A Flipped Differential Equation

You can also solve by multiplying by 1-cosz
We get
Cosz(1-cosz)/sin^2 z
= (cosz-cos^2 z)/ sin^2 z
= cscz cotz - cot^2 z
= cscz coz +1-csc^2 z
Now integerate
-cscz + z + cotz = x+c
Final answer
y + cot(x+y) - csc(x+y) = c

Is it impossible that we just rewrite the question as "dy/dx=cos(y+x)", solve it for y and then name all x's as y and all y's as x? I mean, cant we just substitue y with x and x with y and at the end turn them again?

Can't we fine exactly y in terms of x and c only?

dx/dy=cos(x+y)
x+y=u dx/dy+1=du/dy
cos(u)+1=du/dy
dy = du/(cos(u)+1)
= (1-cos(u))/sin²(u)·du
y = -1/tan(u) + 1/sin(u) + C
y +1/tan(x+y) - 1/sin(x+y) = C

Lovely and don’t apologise for going over 10 minutes!

PLZ, answer this
Why flipping dx/dy
Can not be solved as x is function of y?????

Nice!

Does an explicit expression exist for this implicit solution?

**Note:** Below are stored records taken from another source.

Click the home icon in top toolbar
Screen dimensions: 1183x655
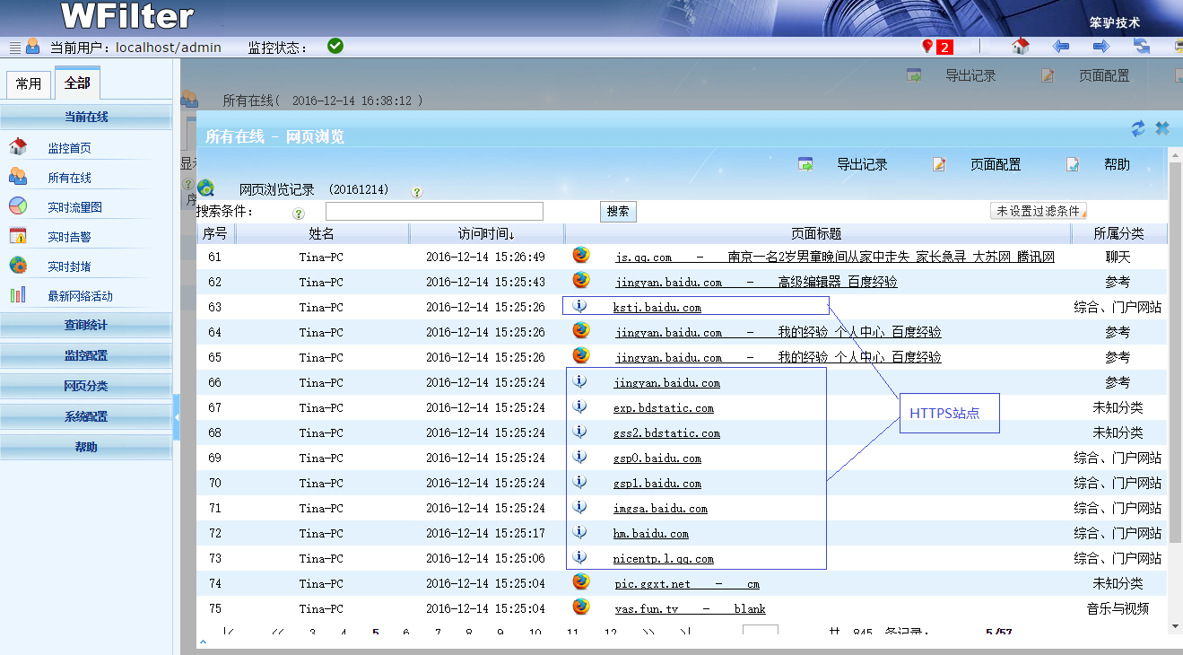(1020, 47)
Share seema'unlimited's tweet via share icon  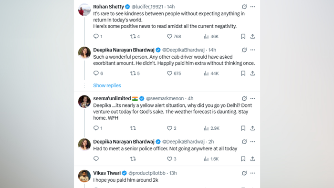click(x=252, y=128)
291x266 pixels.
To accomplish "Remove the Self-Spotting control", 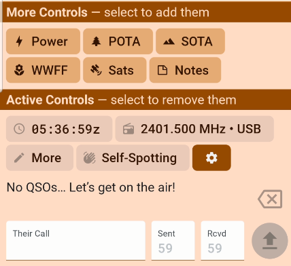I will tap(133, 157).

flipped does not mean much as the RHS is symmetrical in x and y.

Solving for "y", why not Forex?

Problem
dx/dy = cos(x+y)
Invert.
dy/dx = 1 / cos(x+y)
Let z = x + y
y = z-x
dy/dx = dz/dx - 1
dz/dx = 1 / cos z + 1
= ( 1 + cos z )/ cos z
∫[ cos z / (1+cos z) ] dz = x + k
∫[ (cos z +1-1)/ (1+cos z) ] dz = x + k
∫dz - ∫ [ 1 / (1+cos z) ] dz = x + k
z- ∫ 1 / [1+cos 2(z/2) ] dz = x + k
z- ∫ 1 / [1+2cos²(z/2) -1] dz = x + k
z- ∫ 1 / [2 cos² (z/2)] dz = x + k
u = z/2
dz = 2 du
z- ∫ 1 / [cos² (u)] du = x + k
z- ∫ sec² (u) du = x + k
z - tan u = x + k
z - tan (z/2) = x + k
x+y - tan((x+y)/2) = x + k
y - tan((x+y)/2) = k
x + y = 2 tan⁻¹(y - k)
x = 2 tan⁻¹(y - k) - y
x = ± 2 tan⁻¹(y - k) - y
This gives you
dx/dy = [1-(y-k)²]/[1+(y-k)²]
tan [(x+y)/2] = y - k
So
dx/dy = {1-tan²[(x+y)/2]}/{1+tan²[(x+y)/2]}
Multiplying top and bottom by cos² [(x+y)/2]
dx/dy = cos² ((x+y)/2) - sin² ((x+y)/2)
Or
dx/dy = cos(x+y)
Solution:
x = ± 2 tan⁻¹(y - k) - y
Now y in terms of x I could not find.